> **Input records**

■ ■ ■

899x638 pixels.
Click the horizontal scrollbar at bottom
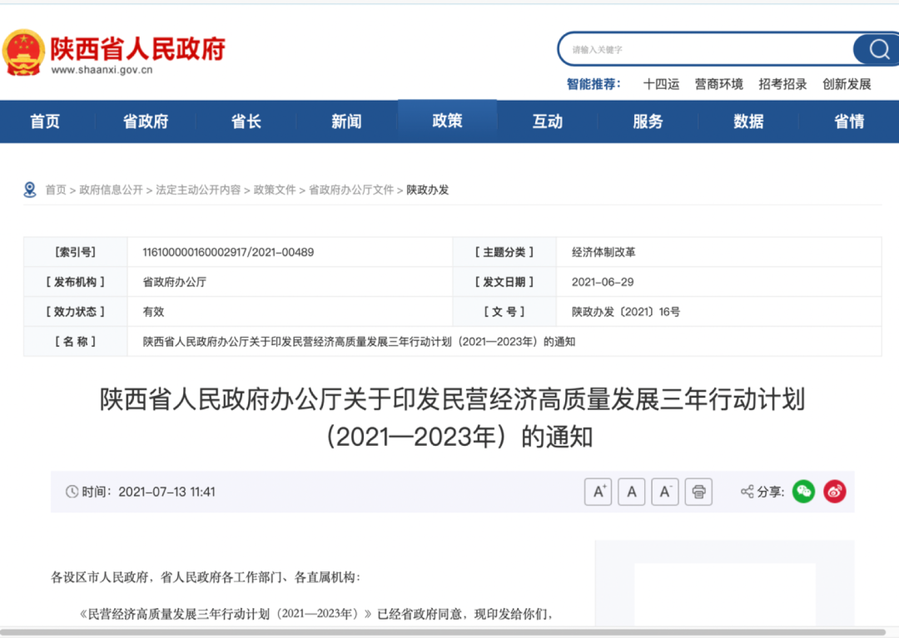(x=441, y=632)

■ ■ ■

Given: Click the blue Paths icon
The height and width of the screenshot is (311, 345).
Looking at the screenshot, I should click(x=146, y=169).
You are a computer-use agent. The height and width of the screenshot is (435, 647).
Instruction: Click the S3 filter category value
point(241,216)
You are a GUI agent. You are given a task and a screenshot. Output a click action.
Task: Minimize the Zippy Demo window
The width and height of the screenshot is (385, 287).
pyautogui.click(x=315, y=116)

■ ■ ■

Using the data above, reproduce exactly the lines between those holding "You are a computer-use" and "Task: Minimize the Zippy Demo window", inclusive, and no others.

You are a computer-use agent. The height and width of the screenshot is (435, 647).
Instruction: Click the S3 filter category value
point(241,216)
You are a GUI agent. You are given a task and a screenshot. Output a click action.
Task: Minimize the Zippy Demo window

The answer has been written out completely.